Solution Overview
The solution is powered by two AWS AI services, Amazon Transcribe and Amazon Translate, along with Amazon Bedrock, a fully managed service that allows you to build generative AI applications. The solution also uses Amazon Cognito user pools and identity pools for managing authentication and authorization of users, Amazon API Gateway REST APIs, AWS Lambda functions, and an Amazon Simple Storage Service (Amazon S3) bucket.
Features
- Live transcription and translation – The Chrome extension transcribes and translates audio streams for you in real time using Amazon Transcribe, an automatic speech recognition service.
- Summarization – The Chrome extension uses FMs such as Anthropic’s Claude 3 models on Amazon Bedrock to summarize content being transcribed, so you can grasp key ideas of your live stream by reading the summary.
Live Transcription and Translation
Live transcription is currently available in over 50 languages currently supported by Amazon Transcribe streaming (Chinese, English, French, German, Hindi, Italian, Japanese, Korean, Brazilian Portuguese, Spanish, and Thai), while translation is available in over 75 languages currently supported by Amazon Translate.
Architecture
The solution workflow includes the following steps:
- A Chrome browser is used to access the desired live streamed content, and the extension is activated and displayed as a side panel.
- The user signs in by entering a user name and a password. Authentication is performed against the Amazon Cognito user pool.
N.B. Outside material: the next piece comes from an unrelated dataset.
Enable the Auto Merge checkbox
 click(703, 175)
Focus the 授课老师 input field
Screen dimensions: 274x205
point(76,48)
- The extension interacts with Amazon Transcribe (StartStreamTranscription operation), Amazon Translate (TranslateText operation), and Amazon Bedrock (InvokeModel operation).
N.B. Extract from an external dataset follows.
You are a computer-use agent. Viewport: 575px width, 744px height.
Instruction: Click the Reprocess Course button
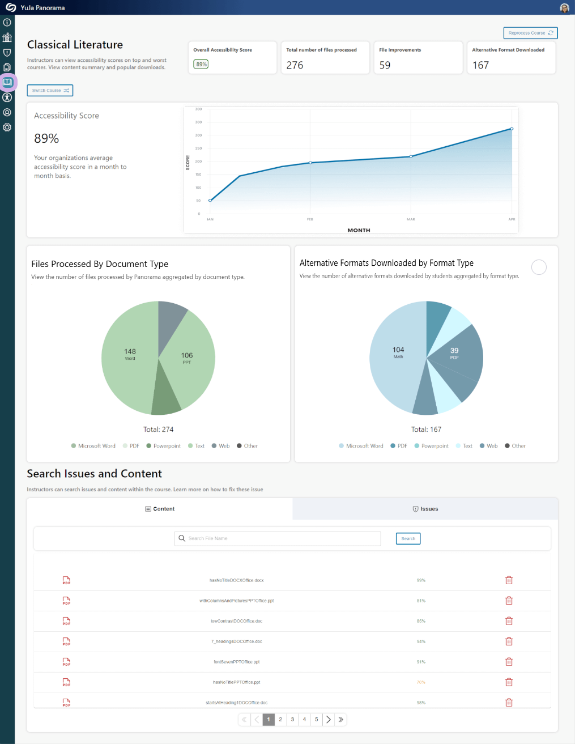click(x=530, y=33)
- Interactions with Amazon Bedrock are handled by a Lambda function, which implements the application logic underlying an API made available using API Gateway.
- The user is provided with the transcription, translation, and summary of the content playing inside the browser tab.
Prerequisites
For this walkthrough, you should have the following prerequisites:
- Deploy the backend
- Create a new Amazon Cognito user
Deploy the Backend
The first step consists of deploying an AWS Cloud Development Kit (AWS CDK) application that automatically provisions and configures the required AWS resources, including:
- An Amazon Cognito user pool and identity pool that allow user authentication
- An S3 bucket, where transcription summaries are stored
- Lambda functions that interact with Amazon Bedrock to perform content summarization
- IAM roles that are associated with the identity pool and have permissions required to access AWS services
Use the Extension
Now that the extension is set up, you can interact with it by completing the following steps:
- On the browser tab, choose the Extensions.
- Choose (right-click) on the Transcribe, translate and summarize live streams (powered by AWS) extension and choose Open side panel.
- Log in using the credentials created in the Amazon Cognito user pool from the previous step.
- Close the side panel.
Troubleshooting
If you receive the error “Extension has not been invoked for the current page (see activeTab permission). Chrome pages cannot be captured.”, check the following:
- Make sure you’re using the extension on the tab where you first opened the side pane.
- Make sure you have given permissions for audio recording in the web browser.
Conclusion
In this post, we showed you how to deploy a code sample that uses AWS AI and generative AI services to access features such as live transcription, translation, and summarization. You can follow the steps we provided to start experimenting with the browser extension.
FAQs
Q: What are the prerequisites for this walkthrough?
A: You should have the following prerequisites: deploy the backend and create a new Amazon Cognito user.
Q: How do I deploy the backend?
A: You can deploy the backend by following the steps provided in the Prerequisites section.
Q: What are the features of the Chrome extension?
A: The Chrome extension provides live transcription and translation, as well as summarization of live streams.
Q: How do I troubleshoot issues with the extension?
A: You can troubleshoot issues with the extension by checking the troubleshooting section provided in the article.
Q: Can I change the language of the transcript and summary after the recording has started?
A: No, you cannot change the language of the transcript and summary after the recording has started. You must choose the language before starting the recording.